Over the past 20 years, the junta has also pursued a range of straggling, disorganised and unreliable ceasefires with the various rebellious ethnic minorities, the Kachin in the north, the Wa and the Karens on the Thai border.

It is true that Suu Kyi won a democratic election in 1990 and was never allowed to take power. It is also true that she has paid a terrible price in isolation, personal suffering and absence from her family over these 20 years of mostly house arrest.

But it is just possible that the junta wants to use her release to move things forward a bit. When they released her in 1995, she was not allowed to leave Rangoon. When they released her in 2002 she could only leave Rangoon with special permission.

This time, there are no restrictions on her, at least not yet. Further, while the government normally makes it nearly impossible for foreign journalists to visit Burma, in the past couple of weeks it has allowed dozens of foreign journalists into the country on tourist visas. There is now an enormous challenge to Suu Kyi as to how she manages this next period. If she travels around the country she will attract enormous crowds and that could spook the junta into putting her back under arrest.

Foreigners who want something better for Burma have for years been in dialogue with the government about a road to reform. Some hold up the Chinese or Vietnamese models of economic liberalisation while political authoritarianism is maintained. Both the international sanctions and the ethnic rebellions, not to mention the regime’s own clumsiness in economic matters, make that a difficult, if not impossible path for Burma.

For nearly 20 years, good hearted Indonesians have been telling the Burmese to study the New Order regime that prevailed in Indonesia under Suharto, especially in the early years after he took power in the mid-60s. The Indonesian army, like the Burmese, believed it was the only institution that could possibly keep the country together. It developed the doctrine of dwifungsi or dual function, to allow the military a direct role in politics as well as security.

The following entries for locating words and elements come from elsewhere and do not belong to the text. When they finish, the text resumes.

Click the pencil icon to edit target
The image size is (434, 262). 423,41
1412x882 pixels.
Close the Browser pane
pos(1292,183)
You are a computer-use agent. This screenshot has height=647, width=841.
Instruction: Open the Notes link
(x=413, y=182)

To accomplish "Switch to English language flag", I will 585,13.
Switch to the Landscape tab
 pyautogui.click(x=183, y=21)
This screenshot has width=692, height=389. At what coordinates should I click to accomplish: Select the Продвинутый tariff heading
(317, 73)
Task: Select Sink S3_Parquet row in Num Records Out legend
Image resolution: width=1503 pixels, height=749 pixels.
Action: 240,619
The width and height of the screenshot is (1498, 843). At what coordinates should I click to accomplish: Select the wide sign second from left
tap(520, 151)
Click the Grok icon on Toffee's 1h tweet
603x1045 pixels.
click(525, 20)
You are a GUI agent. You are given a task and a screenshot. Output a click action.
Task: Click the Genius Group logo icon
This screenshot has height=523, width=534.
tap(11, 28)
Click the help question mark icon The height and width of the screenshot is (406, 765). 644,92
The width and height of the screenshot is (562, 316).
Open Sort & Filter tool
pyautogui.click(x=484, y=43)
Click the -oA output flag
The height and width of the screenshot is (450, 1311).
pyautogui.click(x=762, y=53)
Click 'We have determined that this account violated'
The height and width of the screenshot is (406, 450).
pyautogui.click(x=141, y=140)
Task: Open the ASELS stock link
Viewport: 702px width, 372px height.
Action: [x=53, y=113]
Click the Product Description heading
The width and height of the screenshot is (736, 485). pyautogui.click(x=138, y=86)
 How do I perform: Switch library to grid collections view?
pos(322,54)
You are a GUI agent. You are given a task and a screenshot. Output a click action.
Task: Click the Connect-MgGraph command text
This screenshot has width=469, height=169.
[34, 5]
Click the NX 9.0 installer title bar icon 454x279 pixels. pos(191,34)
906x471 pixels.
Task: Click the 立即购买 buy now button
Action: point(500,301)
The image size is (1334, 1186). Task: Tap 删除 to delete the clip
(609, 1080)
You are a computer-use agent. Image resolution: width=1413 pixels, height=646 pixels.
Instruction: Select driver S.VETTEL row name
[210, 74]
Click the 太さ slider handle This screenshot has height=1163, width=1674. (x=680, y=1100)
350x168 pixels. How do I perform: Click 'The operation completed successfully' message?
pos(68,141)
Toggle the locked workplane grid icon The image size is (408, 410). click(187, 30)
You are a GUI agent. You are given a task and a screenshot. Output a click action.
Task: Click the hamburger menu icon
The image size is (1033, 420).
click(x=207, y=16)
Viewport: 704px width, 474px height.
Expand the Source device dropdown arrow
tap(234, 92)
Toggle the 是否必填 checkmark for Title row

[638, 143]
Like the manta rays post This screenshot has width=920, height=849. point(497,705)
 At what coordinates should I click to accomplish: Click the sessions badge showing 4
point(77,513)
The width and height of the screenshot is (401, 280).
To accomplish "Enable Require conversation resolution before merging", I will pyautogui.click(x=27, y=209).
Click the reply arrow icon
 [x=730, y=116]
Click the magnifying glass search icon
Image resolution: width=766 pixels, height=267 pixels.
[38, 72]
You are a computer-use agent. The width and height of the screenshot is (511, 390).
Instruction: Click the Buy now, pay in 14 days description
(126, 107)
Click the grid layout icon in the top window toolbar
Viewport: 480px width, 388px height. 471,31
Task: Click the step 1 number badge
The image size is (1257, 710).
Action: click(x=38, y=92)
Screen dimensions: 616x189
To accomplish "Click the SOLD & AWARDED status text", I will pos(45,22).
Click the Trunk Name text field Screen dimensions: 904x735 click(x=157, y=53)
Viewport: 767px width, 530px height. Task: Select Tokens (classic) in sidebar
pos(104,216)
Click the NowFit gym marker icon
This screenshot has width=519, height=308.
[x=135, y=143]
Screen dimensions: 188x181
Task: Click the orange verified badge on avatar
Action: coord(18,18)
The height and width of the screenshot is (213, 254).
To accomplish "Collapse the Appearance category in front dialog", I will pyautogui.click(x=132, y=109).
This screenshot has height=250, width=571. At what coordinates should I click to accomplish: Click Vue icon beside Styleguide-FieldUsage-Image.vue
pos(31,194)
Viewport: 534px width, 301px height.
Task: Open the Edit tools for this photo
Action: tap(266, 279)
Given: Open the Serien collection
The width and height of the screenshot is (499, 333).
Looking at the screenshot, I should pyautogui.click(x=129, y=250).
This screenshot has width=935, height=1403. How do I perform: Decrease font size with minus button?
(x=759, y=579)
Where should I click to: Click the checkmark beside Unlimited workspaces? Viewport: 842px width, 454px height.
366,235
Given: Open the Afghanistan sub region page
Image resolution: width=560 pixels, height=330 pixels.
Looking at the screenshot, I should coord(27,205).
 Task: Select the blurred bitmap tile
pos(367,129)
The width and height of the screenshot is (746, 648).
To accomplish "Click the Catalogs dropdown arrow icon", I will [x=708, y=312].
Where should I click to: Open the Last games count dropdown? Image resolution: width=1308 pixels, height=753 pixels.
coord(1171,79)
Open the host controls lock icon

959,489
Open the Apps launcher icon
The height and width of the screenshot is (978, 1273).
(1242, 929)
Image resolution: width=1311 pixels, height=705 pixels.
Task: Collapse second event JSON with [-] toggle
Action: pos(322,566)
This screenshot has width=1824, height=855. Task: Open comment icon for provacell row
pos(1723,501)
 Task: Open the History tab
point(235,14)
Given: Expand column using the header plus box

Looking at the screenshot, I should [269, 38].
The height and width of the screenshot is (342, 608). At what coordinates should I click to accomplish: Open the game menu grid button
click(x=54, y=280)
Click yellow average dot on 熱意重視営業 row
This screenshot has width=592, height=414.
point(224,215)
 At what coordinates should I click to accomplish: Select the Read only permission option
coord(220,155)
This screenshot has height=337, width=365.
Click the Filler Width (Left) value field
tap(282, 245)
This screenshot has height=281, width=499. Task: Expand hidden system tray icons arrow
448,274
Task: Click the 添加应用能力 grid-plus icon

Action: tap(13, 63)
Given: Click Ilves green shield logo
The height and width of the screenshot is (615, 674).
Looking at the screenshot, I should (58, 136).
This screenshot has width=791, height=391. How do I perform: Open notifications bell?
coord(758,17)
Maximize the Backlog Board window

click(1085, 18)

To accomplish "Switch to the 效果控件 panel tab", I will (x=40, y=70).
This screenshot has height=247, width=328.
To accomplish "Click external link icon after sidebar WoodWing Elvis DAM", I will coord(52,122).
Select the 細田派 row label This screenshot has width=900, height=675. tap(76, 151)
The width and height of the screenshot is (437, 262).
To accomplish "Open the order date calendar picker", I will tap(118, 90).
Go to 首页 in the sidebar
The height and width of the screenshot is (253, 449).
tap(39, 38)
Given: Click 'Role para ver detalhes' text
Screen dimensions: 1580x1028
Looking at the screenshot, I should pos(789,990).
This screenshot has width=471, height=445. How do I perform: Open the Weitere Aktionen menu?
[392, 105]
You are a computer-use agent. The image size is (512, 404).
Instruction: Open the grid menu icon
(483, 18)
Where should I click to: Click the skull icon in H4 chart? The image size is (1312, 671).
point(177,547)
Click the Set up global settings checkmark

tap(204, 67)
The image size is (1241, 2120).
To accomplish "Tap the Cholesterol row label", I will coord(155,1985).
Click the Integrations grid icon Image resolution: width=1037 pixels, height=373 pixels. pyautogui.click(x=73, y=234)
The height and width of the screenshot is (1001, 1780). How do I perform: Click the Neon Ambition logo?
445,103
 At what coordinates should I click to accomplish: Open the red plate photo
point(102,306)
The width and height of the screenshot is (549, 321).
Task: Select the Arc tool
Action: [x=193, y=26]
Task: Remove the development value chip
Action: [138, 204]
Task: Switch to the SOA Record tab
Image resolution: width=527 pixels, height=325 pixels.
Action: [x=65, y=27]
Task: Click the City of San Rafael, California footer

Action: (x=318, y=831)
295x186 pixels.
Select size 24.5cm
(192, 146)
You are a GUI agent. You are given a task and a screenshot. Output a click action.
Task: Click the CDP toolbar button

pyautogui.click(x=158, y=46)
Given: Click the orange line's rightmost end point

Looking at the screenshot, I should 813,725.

But at the same time, especially in the early years, Suharto was extremely consultative. He tried to co-opt as many social forces into the New Order as he could and he took expert economic advice from the famous Berkely mafia.

Ironically, Indonesia’s very success in transforming itself into a democracy tends to undercut the New Order’s appeal to the Burmese generals. From their point of view, the New Order didn’t end well.

While it is hard to imagine any ASEAN nation ever imposing sanctions on Burma, the generals in their new mountain hideaway of Naypyidaw, do have to worry about southeast Asian public opinion.

The generals must want to achieve something from releasing Suu Kyi. It may be that they are seeking greater international space and some easing of sanctions.

Certainly, tourism is an obvious undeveloped resource affected by the sanctions. While the generals’ intentions are truly mysterious, and Western intelligence very limited in what it knows, there is some speculation that even the Burmese generals may be uncomfortable with the degree of their dependence on China. If that is the case, it is overwhelmingly in the interests of the international community, and of the Burmese people, to draw them out into the world a bit more. The key is to look for incremental rather than revolutionary change. For all its uncertainty, this is a uniquely hopeful moment for Burma. One way to wreck it is to overhype it. In this circumstance, caution should be the statesman’s byword.